Jess stopped at the edge of the church lawn. What was she supposed to do now? She had crossed some indefinable boundary, crawled to the underside of the rock, where day was night and night was day, where children were wise and adults could be clueless, and where those who were supposed to do good did more harm than she had ever let herself believe.
She could turn around, get back into her car, and drive away. She could report that Lindy had escaped and Jess had given chase but failed to catch her. She would be disciplined. She would probably be suspended, but it would be with pay, for a while at least. She doubted she would be fired, but it was possible, in which case it would be next to impossible to work in law enforcement again. Even if she wasn’t terminated, Sergeant Everett would never trust her now, nor would any other commanding officer, any other fellow patrol officer. She’d never be promoted. She’d always figured she’d at least make sergeant before retiring. But if she’d done what she was supposed to do, she’d never have forgiven herself.
Lindy moved from hugging her father to hugging Pastor Albert, then back to hugging Ray.
Jess wiped her eyes as she walked back to her car, then got in and drove away.
 
 
 
The DARK QUIET JESS DROVE through occurred only at this hour in the city.

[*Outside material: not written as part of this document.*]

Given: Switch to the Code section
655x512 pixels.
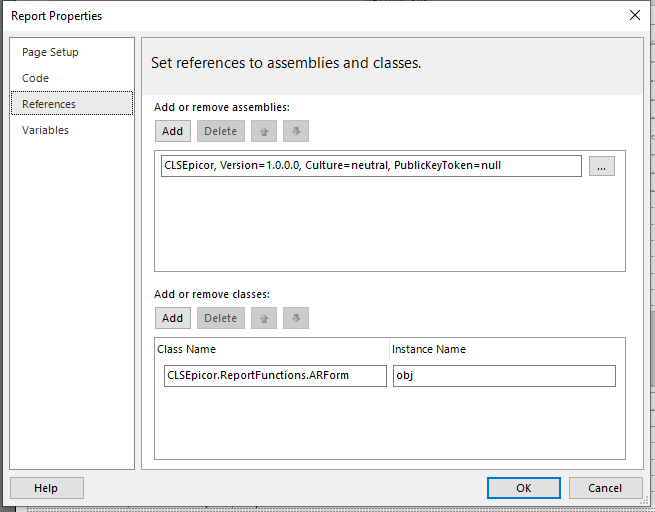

After a night spent in some otherworldly enchantment she would never be able to explain to anyone, it felt as if she were now reentering the normal world. This was the time of morning she usually drove home from work; her shift ended at two and it usually took until two thirty to get out of the station house. The bars had emptied, their patrons mostly home, and the early-morning commute was still a couple hours off. Jess was glad for the emptiness of it. She had turned her phone to vibrate; she wasn’t ready to talk to the sergeant. Yet. It wouldn’t be lying to say Lindy ran away. The girl had escaped, after all, and might have found her way to the church somehow, if she’d survived the night on the streets.
It was Jess the mom who had taken her—safely—to the City of Refuge Church. Jess the cop had failed as soon as Lindy jumped out of the car and sprinted easily from her grasp. No, she realized. The transformation had come in the locker room, when she traded her uniform for her street clothes and stowed her duty belt. Her fate had been sealed when Lindy emerged from the restroom, looking at her with those eyes, the eyes of a child who still believes in you.